Problem requirements — In every record, change "Locate an element on the screen" to "Find an element on the screen" and leave everything else unchanged.

Data for this exercise —

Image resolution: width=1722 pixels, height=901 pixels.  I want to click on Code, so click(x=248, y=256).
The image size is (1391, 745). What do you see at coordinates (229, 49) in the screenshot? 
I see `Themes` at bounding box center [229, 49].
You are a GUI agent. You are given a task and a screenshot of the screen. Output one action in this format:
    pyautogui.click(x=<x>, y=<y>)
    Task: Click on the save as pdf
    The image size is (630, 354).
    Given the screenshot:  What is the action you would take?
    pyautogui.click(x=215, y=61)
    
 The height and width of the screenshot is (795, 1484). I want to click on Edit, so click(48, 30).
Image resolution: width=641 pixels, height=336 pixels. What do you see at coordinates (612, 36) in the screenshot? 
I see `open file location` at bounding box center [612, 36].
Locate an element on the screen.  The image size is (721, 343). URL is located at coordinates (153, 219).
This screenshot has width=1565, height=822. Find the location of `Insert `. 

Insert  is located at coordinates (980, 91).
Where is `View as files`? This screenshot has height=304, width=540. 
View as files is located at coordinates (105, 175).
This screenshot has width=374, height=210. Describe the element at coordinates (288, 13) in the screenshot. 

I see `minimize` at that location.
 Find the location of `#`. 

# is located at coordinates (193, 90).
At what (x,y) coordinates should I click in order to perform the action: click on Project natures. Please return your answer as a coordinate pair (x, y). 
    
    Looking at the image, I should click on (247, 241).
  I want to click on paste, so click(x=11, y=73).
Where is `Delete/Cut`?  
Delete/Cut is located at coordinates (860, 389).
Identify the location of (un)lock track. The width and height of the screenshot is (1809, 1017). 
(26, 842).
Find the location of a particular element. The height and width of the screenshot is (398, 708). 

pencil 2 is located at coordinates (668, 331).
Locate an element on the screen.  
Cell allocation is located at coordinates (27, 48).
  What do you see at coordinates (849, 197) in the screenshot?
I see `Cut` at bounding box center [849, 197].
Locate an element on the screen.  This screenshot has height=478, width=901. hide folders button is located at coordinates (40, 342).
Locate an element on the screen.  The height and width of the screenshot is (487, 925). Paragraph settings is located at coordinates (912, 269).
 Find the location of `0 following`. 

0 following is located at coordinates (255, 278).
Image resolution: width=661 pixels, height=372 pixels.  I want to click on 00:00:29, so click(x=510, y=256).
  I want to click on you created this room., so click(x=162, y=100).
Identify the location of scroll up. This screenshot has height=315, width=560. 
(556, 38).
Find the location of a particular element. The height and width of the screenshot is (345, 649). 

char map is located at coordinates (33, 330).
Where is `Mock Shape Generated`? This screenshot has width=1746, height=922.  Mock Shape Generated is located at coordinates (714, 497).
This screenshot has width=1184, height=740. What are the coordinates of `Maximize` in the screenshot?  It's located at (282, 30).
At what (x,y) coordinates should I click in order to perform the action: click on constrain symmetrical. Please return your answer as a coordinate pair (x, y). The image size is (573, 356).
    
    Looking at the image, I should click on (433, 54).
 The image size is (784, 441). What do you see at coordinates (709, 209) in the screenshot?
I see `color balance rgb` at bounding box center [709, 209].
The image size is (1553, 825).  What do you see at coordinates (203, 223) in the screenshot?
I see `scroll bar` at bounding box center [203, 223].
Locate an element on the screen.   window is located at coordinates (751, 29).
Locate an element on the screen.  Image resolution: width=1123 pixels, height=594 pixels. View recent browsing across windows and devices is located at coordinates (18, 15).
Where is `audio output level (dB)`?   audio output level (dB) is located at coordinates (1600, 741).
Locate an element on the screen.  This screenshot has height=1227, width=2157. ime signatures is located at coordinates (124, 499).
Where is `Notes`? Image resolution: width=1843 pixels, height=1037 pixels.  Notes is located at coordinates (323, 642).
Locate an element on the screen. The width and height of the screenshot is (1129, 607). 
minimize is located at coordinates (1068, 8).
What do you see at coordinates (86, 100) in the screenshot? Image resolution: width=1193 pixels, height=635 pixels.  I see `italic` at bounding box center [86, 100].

Task solution —
Image resolution: width=1722 pixels, height=901 pixels.  I want to click on Code, so click(x=248, y=256).
The image size is (1391, 745). What do you see at coordinates (229, 49) in the screenshot? 
I see `Themes` at bounding box center [229, 49].
You are a GUI agent. You are given a task and a screenshot of the screen. Output one action in this format:
    pyautogui.click(x=<x>, y=<y>)
    Task: Click on the save as pdf
    The image size is (630, 354).
    Given the screenshot:  What is the action you would take?
    pyautogui.click(x=215, y=61)
    
 The height and width of the screenshot is (795, 1484). I want to click on Edit, so click(48, 30).
Image resolution: width=641 pixels, height=336 pixels. What do you see at coordinates (612, 36) in the screenshot? 
I see `open file location` at bounding box center [612, 36].
Find an element on the screen.  The image size is (721, 343). URL is located at coordinates (153, 219).
This screenshot has width=1565, height=822. Find the location of `Insert `. 

Insert  is located at coordinates (980, 91).
Where is `View as files`? This screenshot has height=304, width=540. 
View as files is located at coordinates (105, 175).
This screenshot has width=374, height=210. Describe the element at coordinates (288, 13) in the screenshot. 

I see `minimize` at that location.
 Find the location of `#`. 

# is located at coordinates (193, 90).
At what (x,y) coordinates should I click in order to perform the action: click on Project natures. Please return your answer as a coordinate pair (x, y). 
    
    Looking at the image, I should click on (247, 241).
  I want to click on paste, so click(x=11, y=73).
Where is `Delete/Cut`?  
Delete/Cut is located at coordinates (860, 389).
Identify the location of (un)lock track. The width and height of the screenshot is (1809, 1017). 
(26, 842).
Find the location of a particular element. The height and width of the screenshot is (398, 708). 

pencil 2 is located at coordinates (668, 331).
Find an element on the screen.  
Cell allocation is located at coordinates (27, 48).
  What do you see at coordinates (849, 197) in the screenshot?
I see `Cut` at bounding box center [849, 197].
Find an element on the screen.  This screenshot has height=478, width=901. hide folders button is located at coordinates (40, 342).
Find an element on the screen.  The height and width of the screenshot is (487, 925). Paragraph settings is located at coordinates (912, 269).
 Find the location of `0 following`. 

0 following is located at coordinates (255, 278).
Image resolution: width=661 pixels, height=372 pixels.  I want to click on 00:00:29, so click(x=510, y=256).
  I want to click on you created this room., so click(x=162, y=100).
Identify the location of scroll up. This screenshot has height=315, width=560. 
(556, 38).
Find the location of a particular element. The height and width of the screenshot is (345, 649). 

char map is located at coordinates (33, 330).
Where is `Mock Shape Generated`? This screenshot has width=1746, height=922.  Mock Shape Generated is located at coordinates (714, 497).
This screenshot has width=1184, height=740. What are the coordinates of `Maximize` in the screenshot?  It's located at (282, 30).
At what (x,y) coordinates should I click in order to perform the action: click on constrain symmetrical. Please return your answer as a coordinate pair (x, y). The image size is (573, 356).
    
    Looking at the image, I should click on (433, 54).
 The image size is (784, 441). What do you see at coordinates (709, 209) in the screenshot?
I see `color balance rgb` at bounding box center [709, 209].
The image size is (1553, 825).  What do you see at coordinates (203, 223) in the screenshot?
I see `scroll bar` at bounding box center [203, 223].
Find an element on the screen.   window is located at coordinates (751, 29).
Find an element on the screen.  Image resolution: width=1123 pixels, height=594 pixels. View recent browsing across windows and devices is located at coordinates (18, 15).
Where is `audio output level (dB)`?   audio output level (dB) is located at coordinates (1600, 741).
Find an element on the screen.  This screenshot has height=1227, width=2157. ime signatures is located at coordinates (124, 499).
Where is `Notes`? Image resolution: width=1843 pixels, height=1037 pixels.  Notes is located at coordinates (323, 642).
Find an element on the screen. The width and height of the screenshot is (1129, 607). 
minimize is located at coordinates (1068, 8).
What do you see at coordinates (86, 100) in the screenshot? Image resolution: width=1193 pixels, height=635 pixels.  I see `italic` at bounding box center [86, 100].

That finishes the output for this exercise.